● Aim of the exercise: The task requires repeating, word for word, the lines from the one with "Task: Click the WAF Violations info icon" through the end of the material, leaving out all pictures.

● Supplied material:
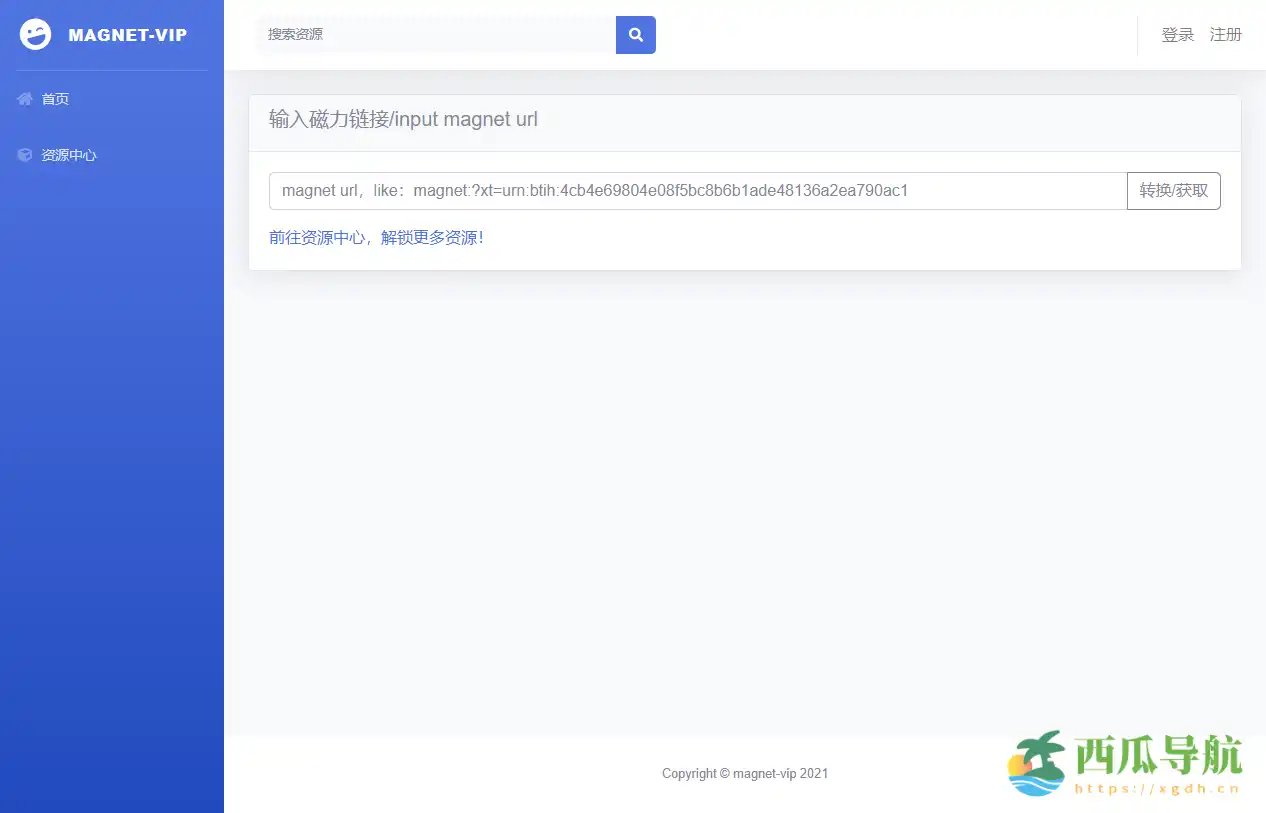Focus the magnet url input field
Image resolution: width=1266 pixels, height=813 pixels.
[697, 191]
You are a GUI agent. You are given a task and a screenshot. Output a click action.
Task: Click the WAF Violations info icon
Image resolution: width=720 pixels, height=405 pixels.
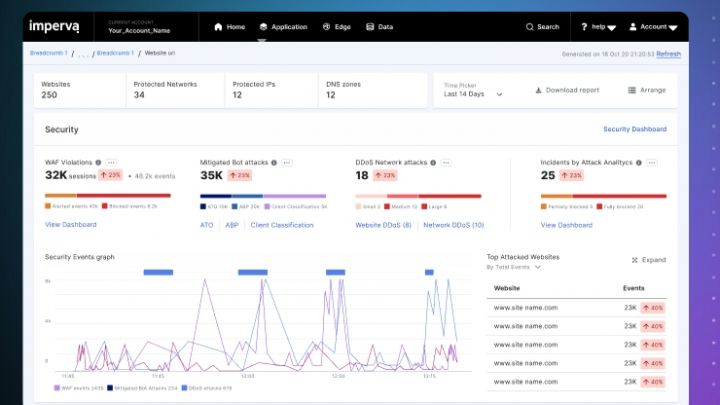[98, 163]
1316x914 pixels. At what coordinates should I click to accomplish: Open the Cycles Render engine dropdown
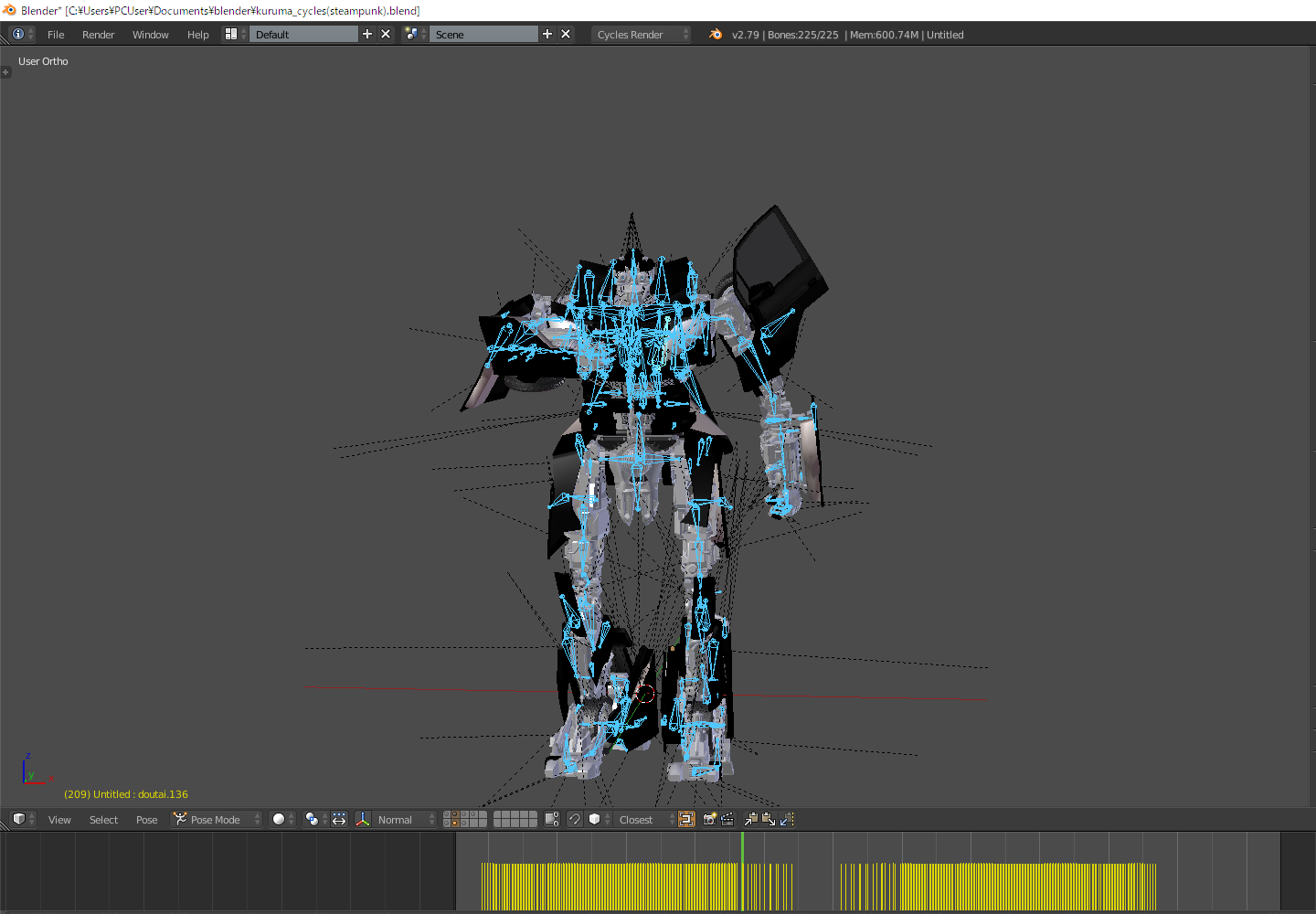642,35
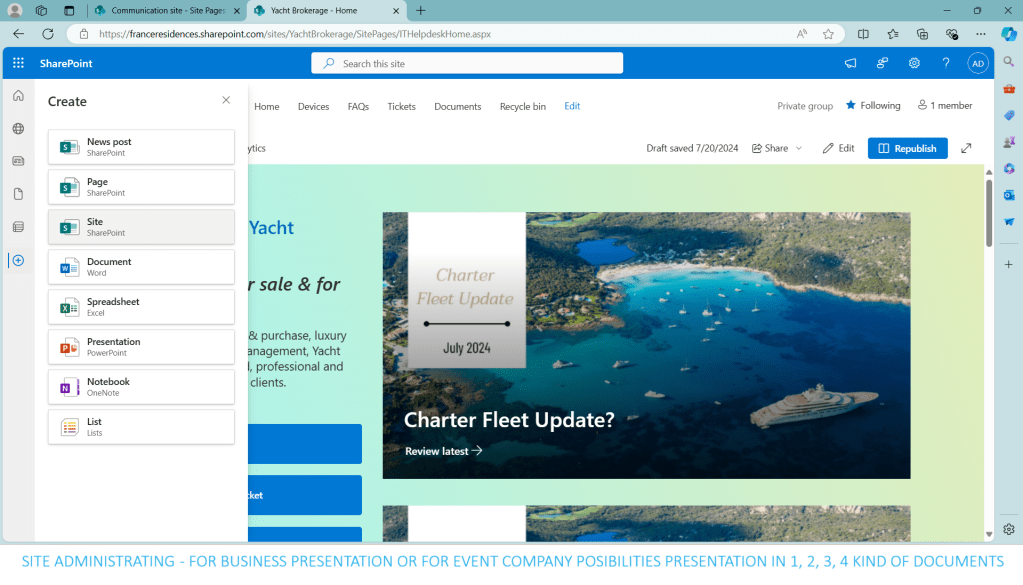
Task: Open My sites globe icon in rail
Action: [18, 129]
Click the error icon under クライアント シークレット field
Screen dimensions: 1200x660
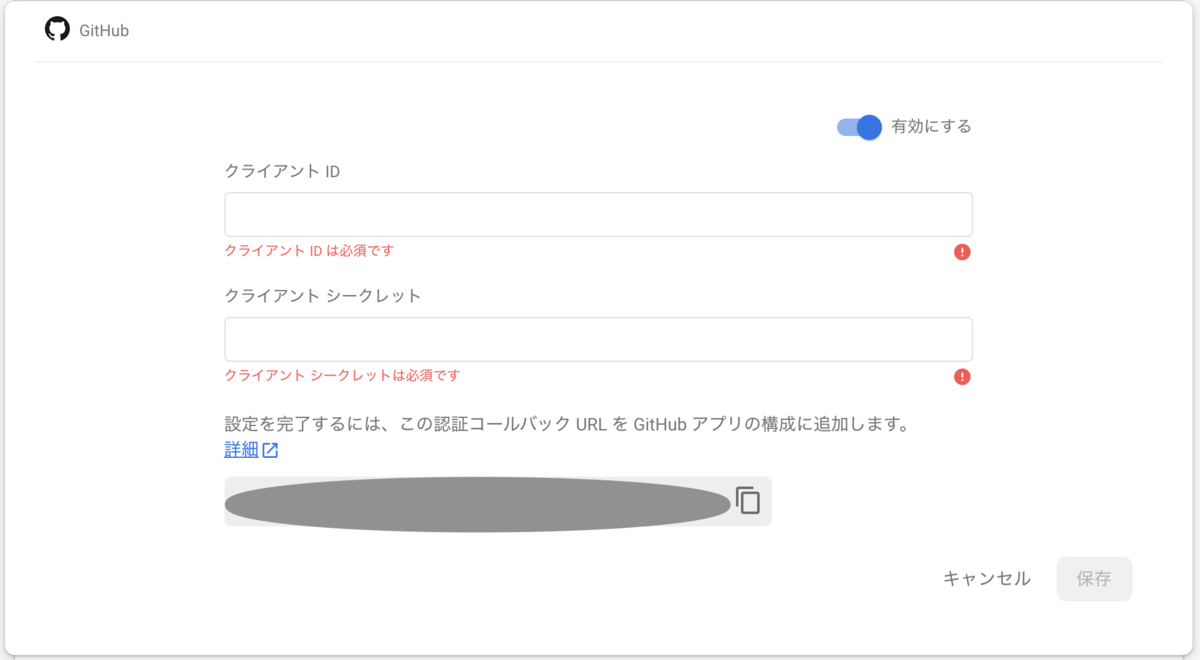(961, 377)
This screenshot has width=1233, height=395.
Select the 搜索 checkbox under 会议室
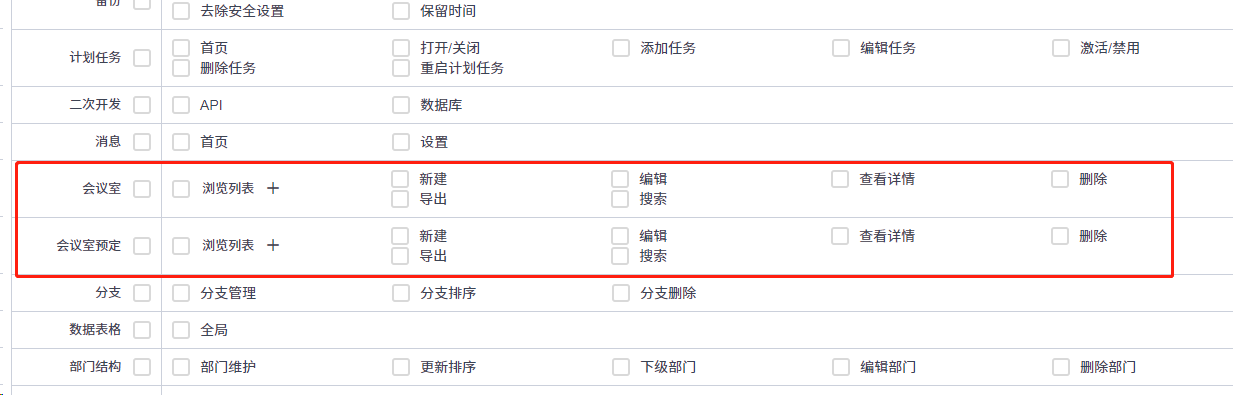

● Your solution:
Task: Click the WAF Violations info icon
Image resolution: width=720 pixels, height=405 pixels.
[98, 163]
1316x914 pixels. At what coordinates should I click to accomplish: Open the Cycles Render engine dropdown
642,35
Task: Open My sites globe icon in rail
Action: [18, 129]
Click the error icon under クライアント シークレット field
Screen dimensions: 1200x660
(961, 377)
This screenshot has width=1233, height=395.
Select the 搜索 checkbox under 会议室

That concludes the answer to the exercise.